The four families are suing two hospitals in the Montreal area and one in Trois-Rivieres.
Menard said that in each case, the hospital failed to follow triage procedures.
"What we have discovered is that in a lot of hospitals there is no reassessment process," he said.
The family of Nicole Dauphinais, 57, said a hospital in Montreal's suburbs didn't check on her for six-and-a-half hours, leaving her to die of a pulmonary embolism in a hospital corridor in 2005.
Marc-Andre Menard's mother complained that Santa Cabrini Hospital in St. Leonard, Que., let the 27-year-old walk away after she called an ambulance when he told her he was committing suicide by overdosing on alcohol and painkillers.

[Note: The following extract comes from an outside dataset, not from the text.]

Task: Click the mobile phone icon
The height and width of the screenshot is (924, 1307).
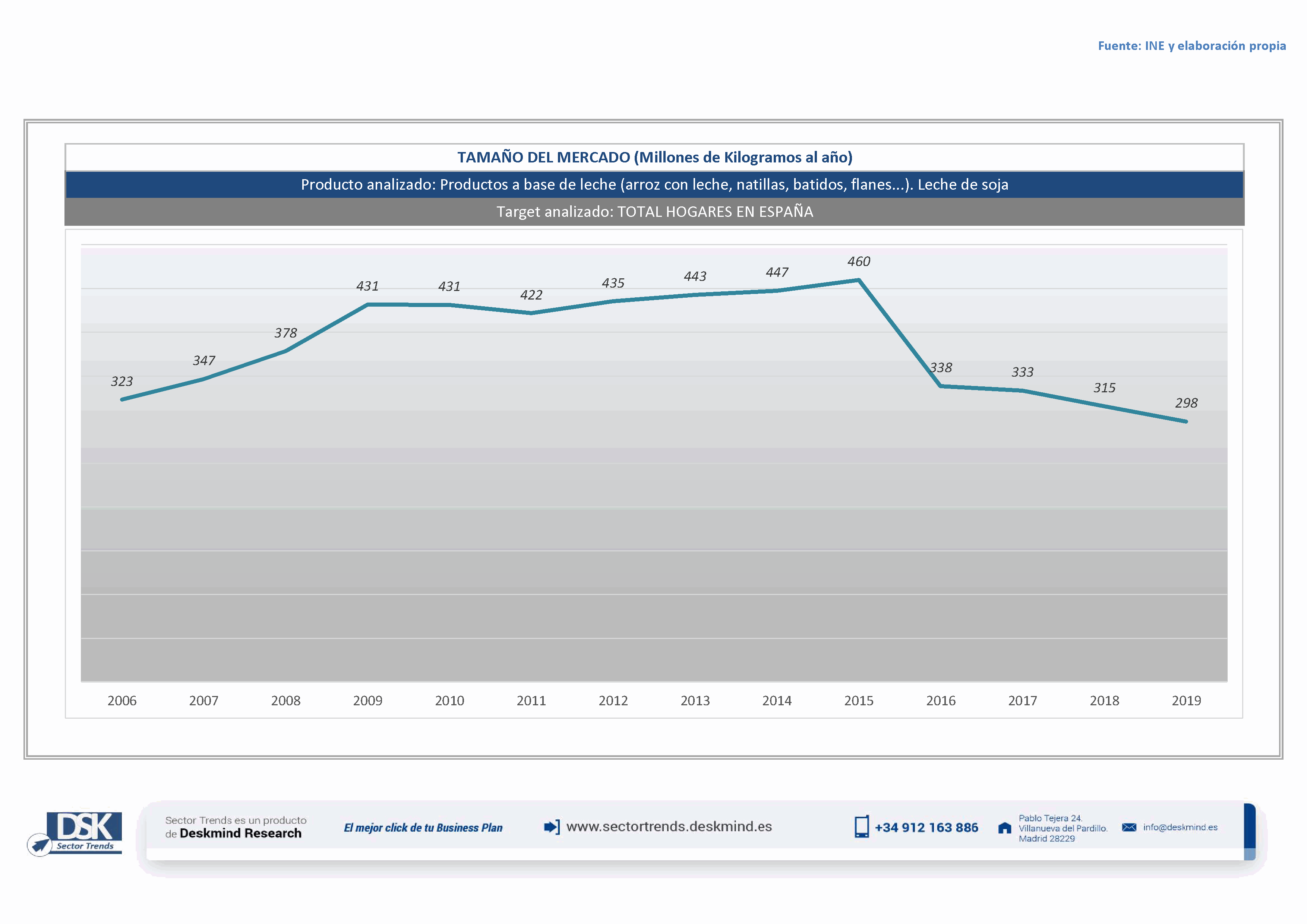Action: pyautogui.click(x=861, y=827)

"The triage nurse classified his case as non-urgent," she told reporters. "They let him just walk out of the hospital and two hours later he hung himself."
Some studies have found that 60 per cent of ERs across Canada suffer from staff shortages.
Emergency room physicians say overworked nurses and doctors can't always cope.
"It's really an unfortunate truth. We want to help them, we just can't," said Dr. Laurent Vanier, Chairman of the Association of Urgent Medicine in Quebec.
Quebec's Health Minister Philippe Couillard said that while there has never been more money in the health system than there is now, staff shortages may still be an issue.
It's still important hospitals follow guidelines, he added.
The families say that whatever the reason, hospitals and the government have to make ERs a priority.